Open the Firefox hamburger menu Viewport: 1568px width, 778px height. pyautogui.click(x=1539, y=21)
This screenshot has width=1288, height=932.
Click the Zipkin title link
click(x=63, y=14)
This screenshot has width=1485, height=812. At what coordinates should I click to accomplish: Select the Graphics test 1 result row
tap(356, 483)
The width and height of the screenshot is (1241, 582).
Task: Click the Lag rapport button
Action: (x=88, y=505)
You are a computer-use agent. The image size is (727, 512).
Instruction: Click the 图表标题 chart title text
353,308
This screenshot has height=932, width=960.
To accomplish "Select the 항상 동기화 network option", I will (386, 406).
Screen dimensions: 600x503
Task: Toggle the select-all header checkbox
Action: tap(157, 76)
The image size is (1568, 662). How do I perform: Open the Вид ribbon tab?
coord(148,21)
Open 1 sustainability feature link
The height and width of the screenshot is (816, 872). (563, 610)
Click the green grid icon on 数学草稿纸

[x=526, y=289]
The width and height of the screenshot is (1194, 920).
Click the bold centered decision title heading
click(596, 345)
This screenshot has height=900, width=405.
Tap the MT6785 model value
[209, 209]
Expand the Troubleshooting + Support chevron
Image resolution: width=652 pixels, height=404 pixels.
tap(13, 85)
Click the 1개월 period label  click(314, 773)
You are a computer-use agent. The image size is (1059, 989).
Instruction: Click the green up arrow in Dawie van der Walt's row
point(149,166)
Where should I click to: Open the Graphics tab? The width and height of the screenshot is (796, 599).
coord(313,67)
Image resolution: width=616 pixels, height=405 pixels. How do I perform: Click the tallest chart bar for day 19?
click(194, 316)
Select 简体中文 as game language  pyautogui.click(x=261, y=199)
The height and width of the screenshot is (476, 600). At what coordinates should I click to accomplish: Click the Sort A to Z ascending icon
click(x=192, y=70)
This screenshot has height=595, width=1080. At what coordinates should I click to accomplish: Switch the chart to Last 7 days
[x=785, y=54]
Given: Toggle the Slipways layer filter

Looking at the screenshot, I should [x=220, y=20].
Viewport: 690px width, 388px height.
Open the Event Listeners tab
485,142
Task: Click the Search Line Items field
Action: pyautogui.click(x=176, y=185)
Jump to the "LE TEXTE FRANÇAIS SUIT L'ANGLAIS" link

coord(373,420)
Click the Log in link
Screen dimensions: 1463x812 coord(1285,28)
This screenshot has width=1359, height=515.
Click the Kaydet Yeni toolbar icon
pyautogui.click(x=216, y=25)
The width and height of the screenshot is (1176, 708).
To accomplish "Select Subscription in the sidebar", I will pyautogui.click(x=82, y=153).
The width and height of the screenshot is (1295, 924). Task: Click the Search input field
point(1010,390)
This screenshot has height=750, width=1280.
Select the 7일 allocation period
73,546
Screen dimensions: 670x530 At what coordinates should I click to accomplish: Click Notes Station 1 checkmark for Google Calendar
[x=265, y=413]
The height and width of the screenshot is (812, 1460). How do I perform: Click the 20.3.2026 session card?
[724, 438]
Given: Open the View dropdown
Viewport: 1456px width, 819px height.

Task requirements
Format every line of the records above as a numbered list, omitting the blank lines.

Response for this exercise
1. Open the Firefox hamburger menu Viewport: 1568px width, 778px height. pyautogui.click(x=1539, y=21)
2. This screenshot has width=1288, height=932.
3. Click the Zipkin title link
4. click(x=63, y=14)
5. This screenshot has width=1485, height=812. At what coordinates should I click to accomplish: Select the Graphics test 1 result row
6. tap(356, 483)
7. The width and height of the screenshot is (1241, 582).
8. Task: Click the Lag rapport button
9. Action: (x=88, y=505)
10. You are a computer-use agent. The image size is (727, 512).
11. Instruction: Click the 图表标题 chart title text
12. 353,308
13. This screenshot has height=932, width=960.
14. To accomplish "Select the 항상 동기화 network option", I will (386, 406).
15. Screen dimensions: 600x503
16. Task: Toggle the select-all header checkbox
17. Action: tap(157, 76)
18. The image size is (1568, 662). How do I perform: Open the Вид ribbon tab?
19. coord(148,21)
20. Open 1 sustainability feature link
21. The height and width of the screenshot is (816, 872). (563, 610)
22. Click the green grid icon on 数学草稿纸
23. [x=526, y=289]
24. The width and height of the screenshot is (1194, 920).
25. Click the bold centered decision title heading
26. click(596, 345)
27. This screenshot has height=900, width=405.
28. Tap the MT6785 model value
29. [209, 209]
30. Expand the Troubleshooting + Support chevron
31. Image resolution: width=652 pixels, height=404 pixels.
32. tap(13, 85)
33. Click the 1개월 period label  click(314, 773)
34. You are a computer-use agent. The image size is (1059, 989).
35. Instruction: Click the green up arrow in Dawie van der Walt's row
36. point(149,166)
37. Where should I click to: Open the Graphics tab? The width and height of the screenshot is (796, 599).
38. coord(313,67)
39. Image resolution: width=616 pixels, height=405 pixels. How do I perform: Click the tallest chart bar for day 19?
40. click(194, 316)
41. Select 简体中文 as game language  pyautogui.click(x=261, y=199)
42. The height and width of the screenshot is (476, 600). At what coordinates should I click to accomplish: Click the Sort A to Z ascending icon
43. click(x=192, y=70)
44. This screenshot has height=595, width=1080. At what coordinates should I click to accomplish: Switch the chart to Last 7 days
45. [x=785, y=54]
46. Given: Toggle the Slipways layer filter
47. Looking at the screenshot, I should [x=220, y=20].
48. Viewport: 690px width, 388px height.
49. Open the Event Listeners tab
50. 485,142
51. Task: Click the Search Line Items field
52. Action: pyautogui.click(x=176, y=185)
53. Jump to the "LE TEXTE FRANÇAIS SUIT L'ANGLAIS" link
54. coord(373,420)
55. Click the Log in link
56. Screen dimensions: 1463x812 coord(1285,28)
57. This screenshot has width=1359, height=515.
58. Click the Kaydet Yeni toolbar icon
59. pyautogui.click(x=216, y=25)
60. The width and height of the screenshot is (1176, 708).
61. To accomplish "Select Subscription in the sidebar", I will pyautogui.click(x=82, y=153).
62. The width and height of the screenshot is (1295, 924). Task: Click the Search input field
63. point(1010,390)
64. This screenshot has height=750, width=1280.
65. Select the 7일 allocation period
66. 73,546
67. Screen dimensions: 670x530 At what coordinates should I click to accomplish: Click Notes Station 1 checkmark for Google Calendar
68. [x=265, y=413]
69. The height and width of the screenshot is (812, 1460). How do I perform: Click the 20.3.2026 session card?
70. [724, 438]
71. Given: Open the View dropdown
72. Viewport: 1456px width, 819px height.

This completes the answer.